Über die Biosynthese von ALP in höheren Organismen bestehen noch Unklarheiten. Die Gensequenzen der menschlichen ALP-Isoenzyme weisen darauf hin, dass die naszierenden Polypeptide eine kurze Signalsequenz von 17-21 Aminosäureresten (Harris, 1990) und eine hydrophobe Domäne an ihrem Carboxylterminus aufweisen (Weiss et al., 1988b). Am intrazellulären Abbau von ALPs können Proteasomen beteiligt sein (Cai et al., 1998). Nichtsdestotrotz sind diese ALPs an die äußere Oberfläche der Plasmamembranen gebunden, und zwar an die polare Kopfgruppe einer Phosphatidylinositol-Glykan-Einheit (Whyte et al., 1988; Whyte, 1994), und können durch Phosphatidylinositol-spezifische Phospholipase freigesetzt werden (Fedde et al., 1988). Die genaue Interaktion mit Phosphatidylinositol kann jedoch von ALP-Isoenzym zu ALP-Isoenzym unterschiedlich sein (Seetharam et al., 1987).
Lipidfreies ALP ist der Teil, der normalerweise im Blutkreislauf zu finden ist. Die Mechanismen der ALP-Freisetzung von der Zelloberfläche sind jedoch nicht bekannt. Der Prozess könnte durch eine Phosphatidase des C- oder D-Typs, durch Detergenzien, Proteolyse, Membranfraktionierung oder Lipolyse ausgelöst werden (Alpers et al., 1990).

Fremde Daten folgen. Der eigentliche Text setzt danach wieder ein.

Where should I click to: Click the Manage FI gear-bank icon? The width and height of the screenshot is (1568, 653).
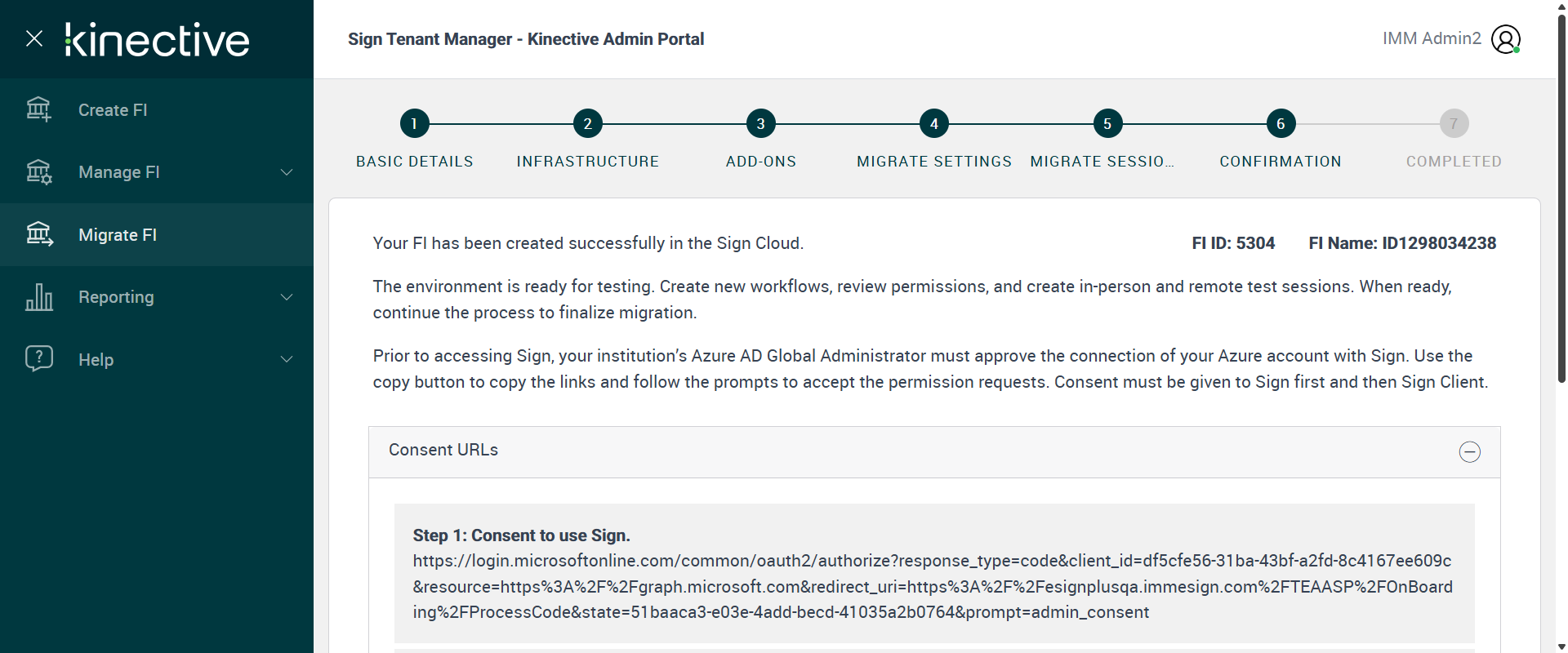(x=38, y=172)
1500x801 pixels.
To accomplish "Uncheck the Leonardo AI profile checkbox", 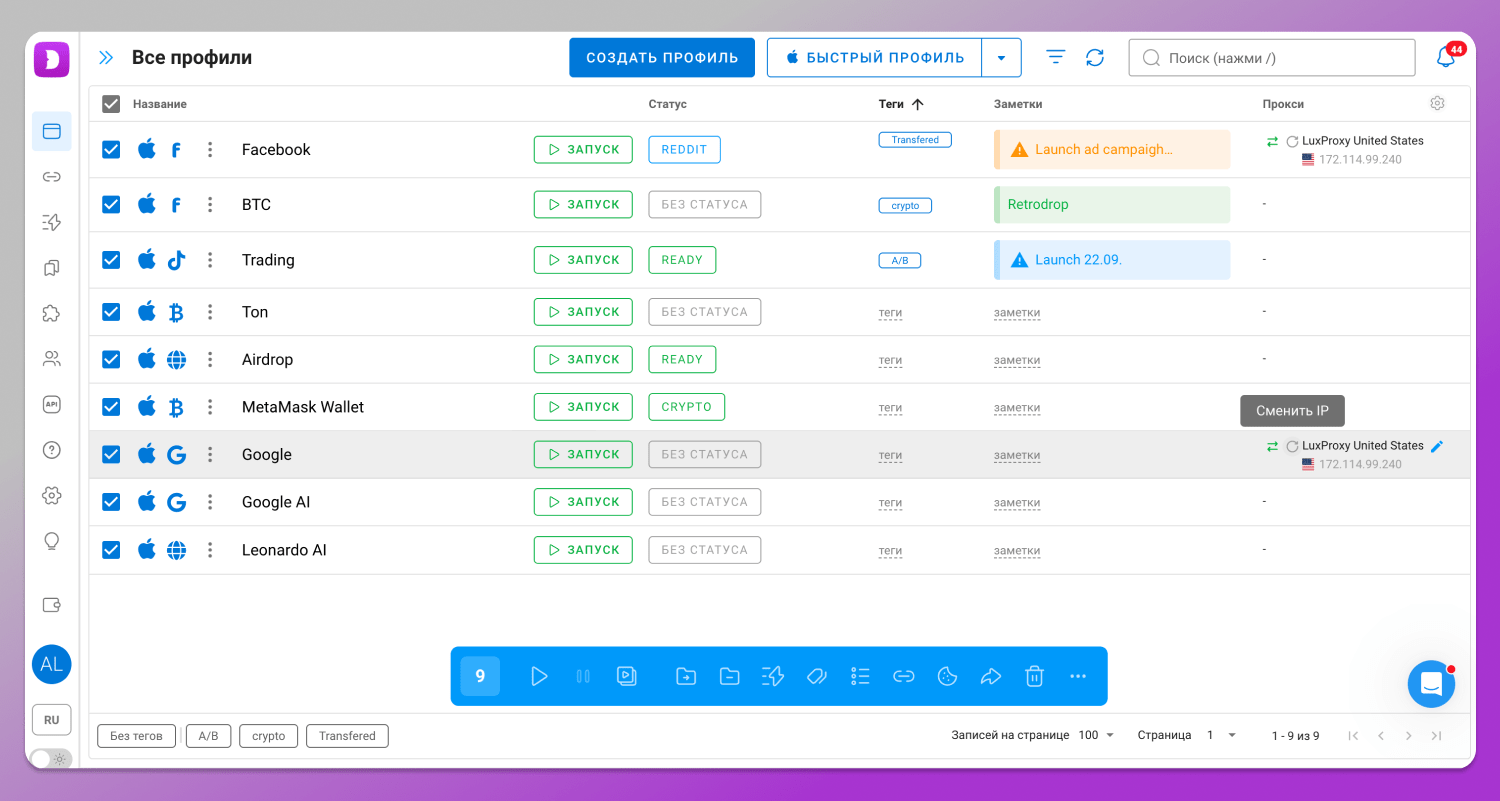I will 111,550.
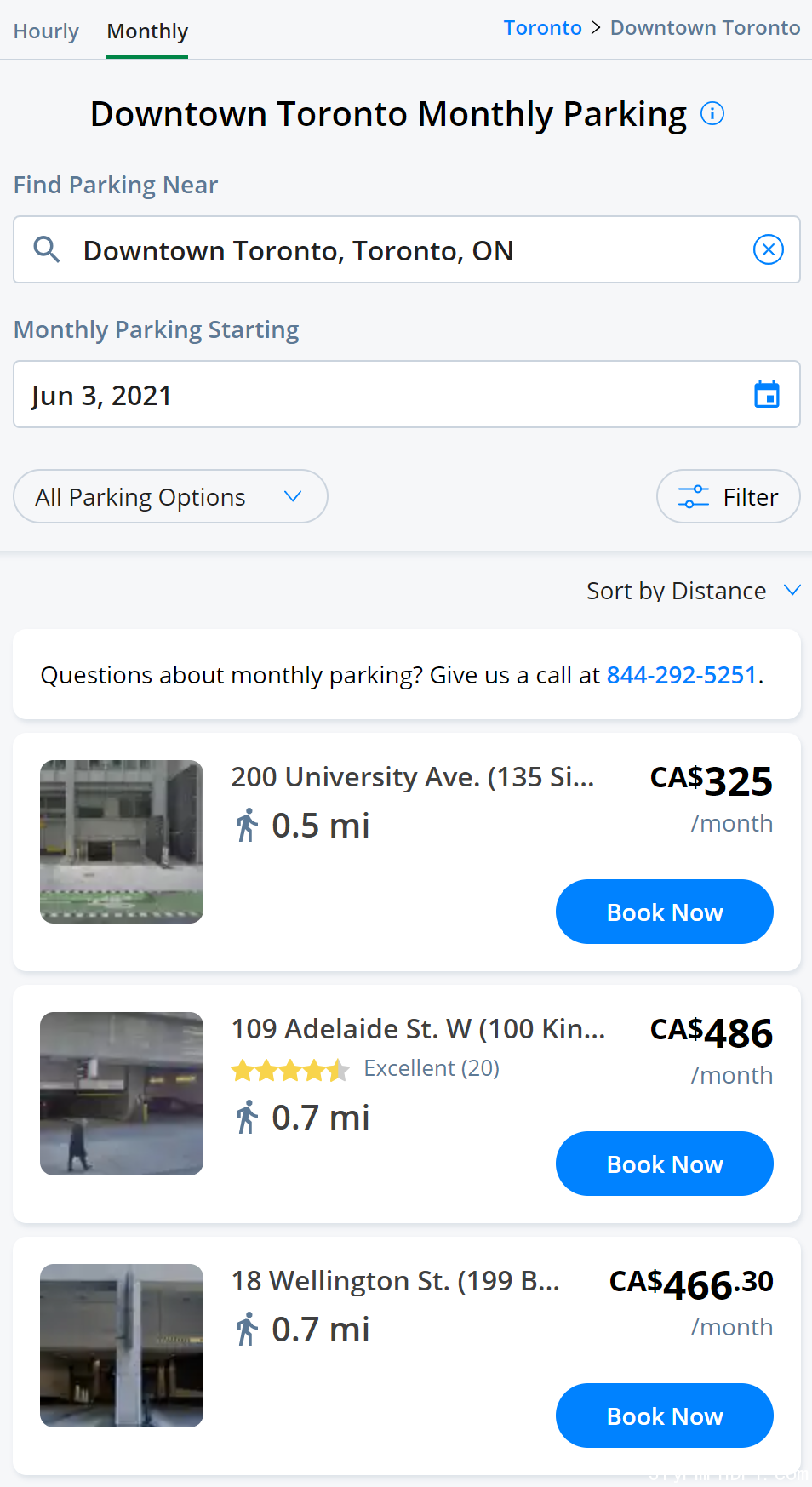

Bei gesunden Männern und Frauen stammt fast die gesamte ALP-Aktivität im Serum oder Plasma von ungefähr gleichen Mengen der Knochen- und Leber-Isoformen von TNSALP (Millán et al., 1980). Säuglinge und Kinder, insbesondere Neugeborene und Jugendliche, haben höhere Blutspiegel der Knochen-Isoform (McComb et al., 1979). Einige Personen mit den Blutgruppen B und O, die „Sekretoren“ sind, erhöhen die geringe Menge an intestinalem ALP in ihrem Blutkreislauf nach der Einnahme einer fettigen Mahlzeit (Langman et al., 1966; McComb et al., 1979). Normalerweise trägt das intestinale ALP jedoch nur wenige Prozent zur gesamten ALP-Aktivität im Serum bei (maximal 20 %) (McComb et al., 1979; Mulivor et al., 1985). Plazenta-ALP wird normalerweise nur im letzten Trimester der Schwangerschaft exprimiert und zirkuliert (Birkett et al., 1966). Verschiedene Krebsarten setzen jedoch plazentarisches oder keimzellähnliches ALP in den Blutkreislauf frei (Millán, 1988). Der Abbau von zirkulierendem ALP erfolgt, wie bei vielen anderen Glykoproteinen, wahrscheinlich durch Aufnahme und Abbau in der Leber (Young et al., 1984).